(Beginning of Task input)
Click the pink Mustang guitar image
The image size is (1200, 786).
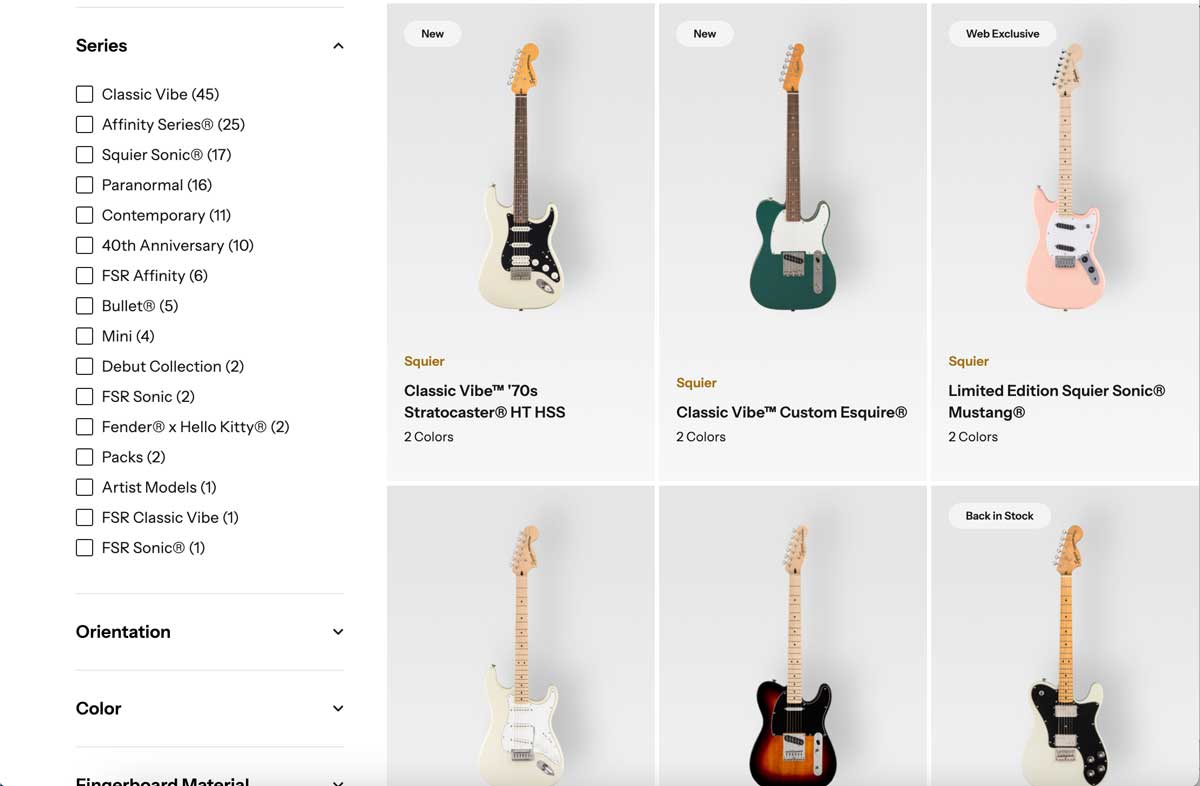(x=1063, y=180)
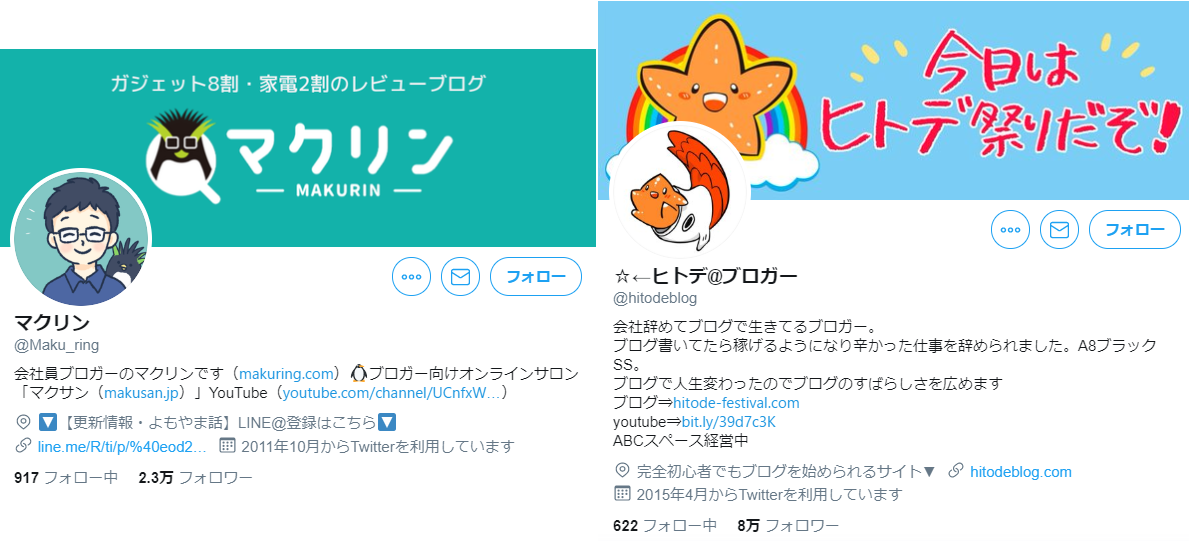
Task: Open the MAKURIN teal header banner
Action: tap(298, 148)
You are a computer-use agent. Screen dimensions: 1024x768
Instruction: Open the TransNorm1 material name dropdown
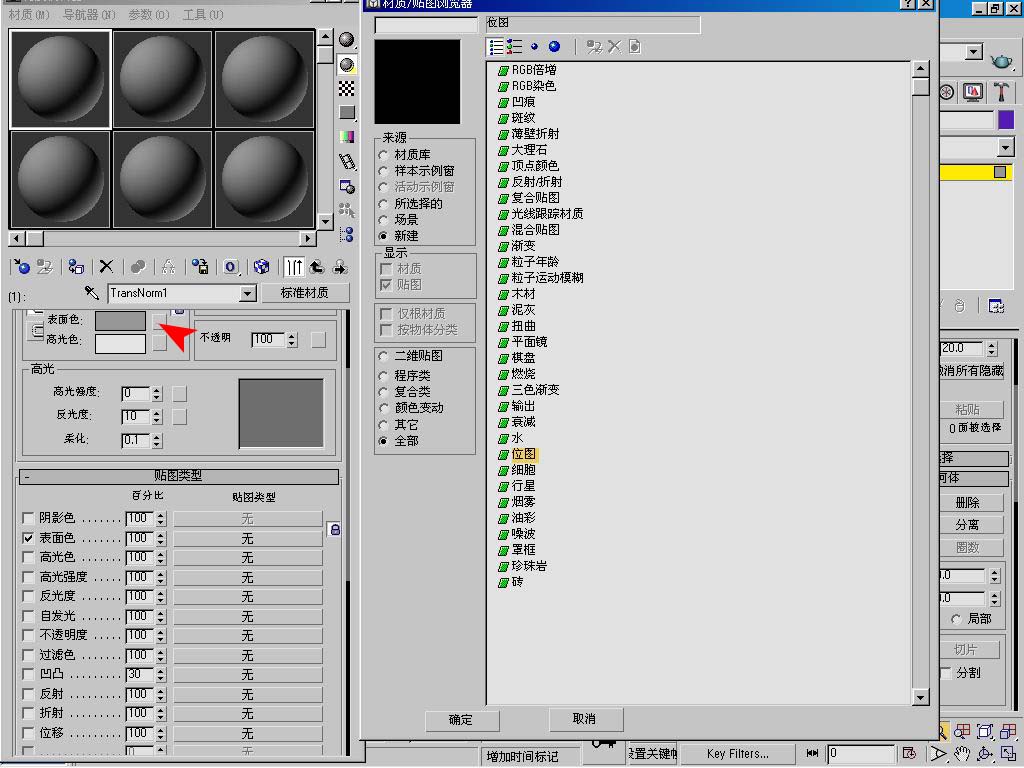[x=248, y=294]
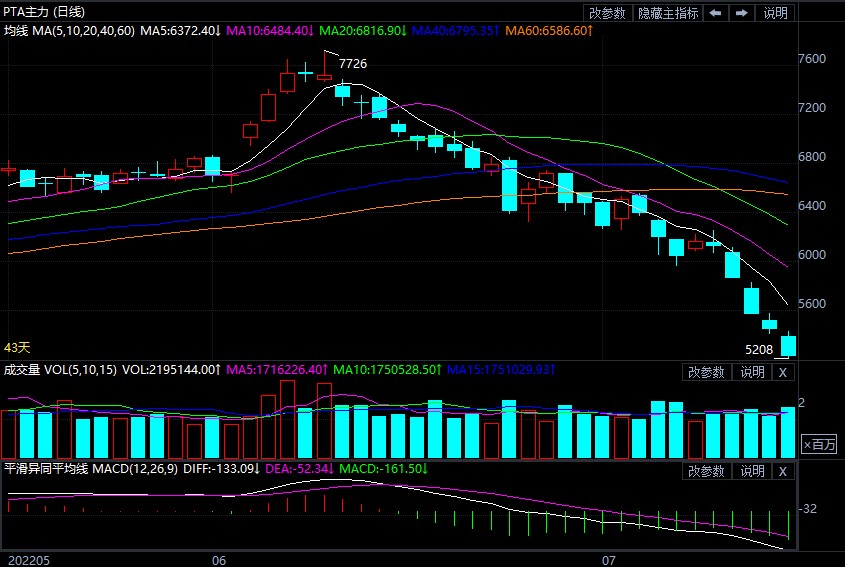Toggle 隐藏主指标 to hide main indicator
This screenshot has width=845, height=567.
[x=667, y=13]
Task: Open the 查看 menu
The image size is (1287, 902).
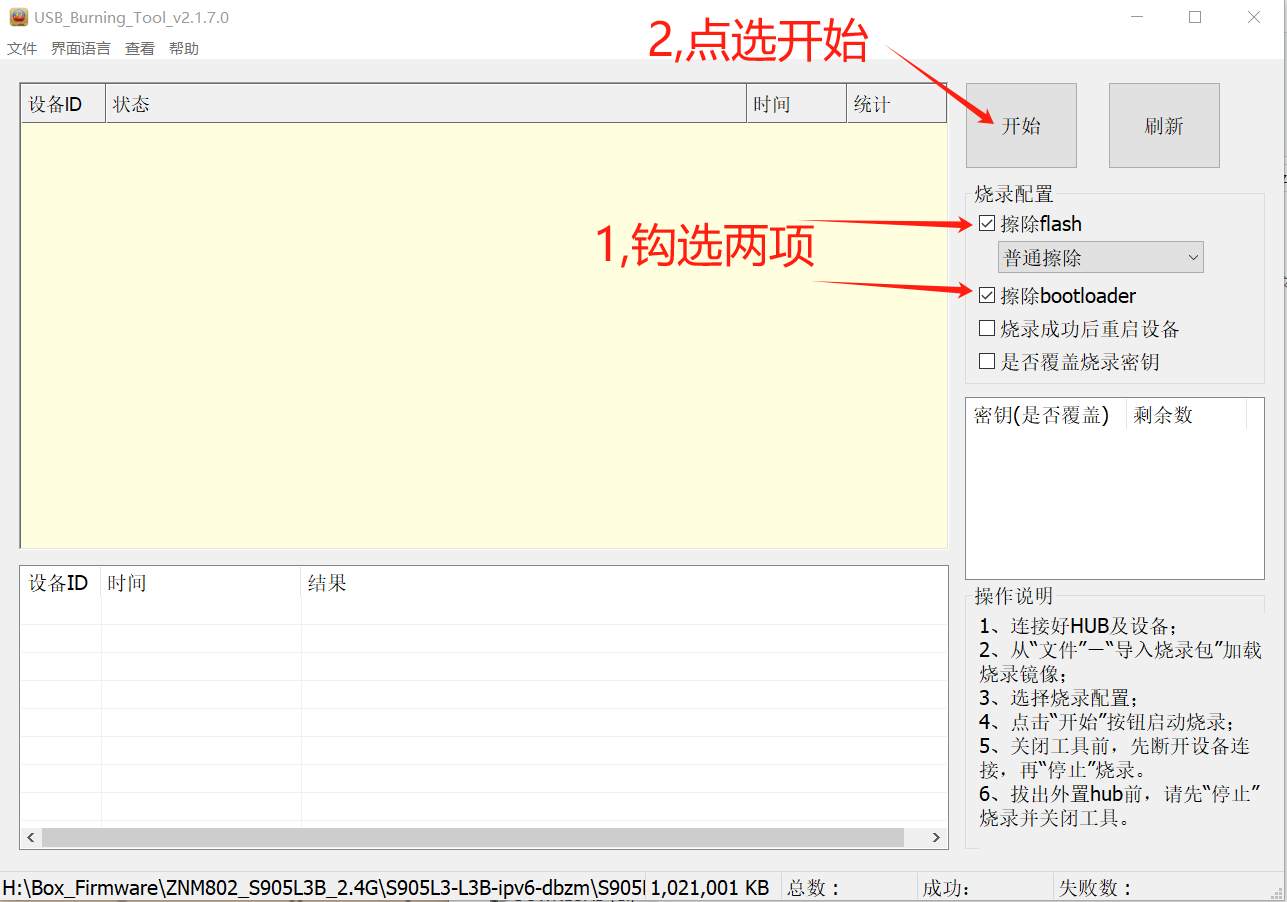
(End of Task input)
From the first line to the last, give the data again exactly, but without pictures.

→ **Result of the exercise**
Click the pink Mustang guitar image
The image size is (1200, 786).
(x=1063, y=180)
Task: Open the MAKURIN teal header banner
Action: tap(298, 148)
You are a computer-use agent. Screen dimensions: 1024x768
Instruction: Open the TransNorm1 material name dropdown
[x=248, y=294]
Toggle 隐藏主指标 to hide main indicator
This screenshot has width=845, height=567.
[x=667, y=13]
Task: Open the 查看 menu
The image size is (1287, 902).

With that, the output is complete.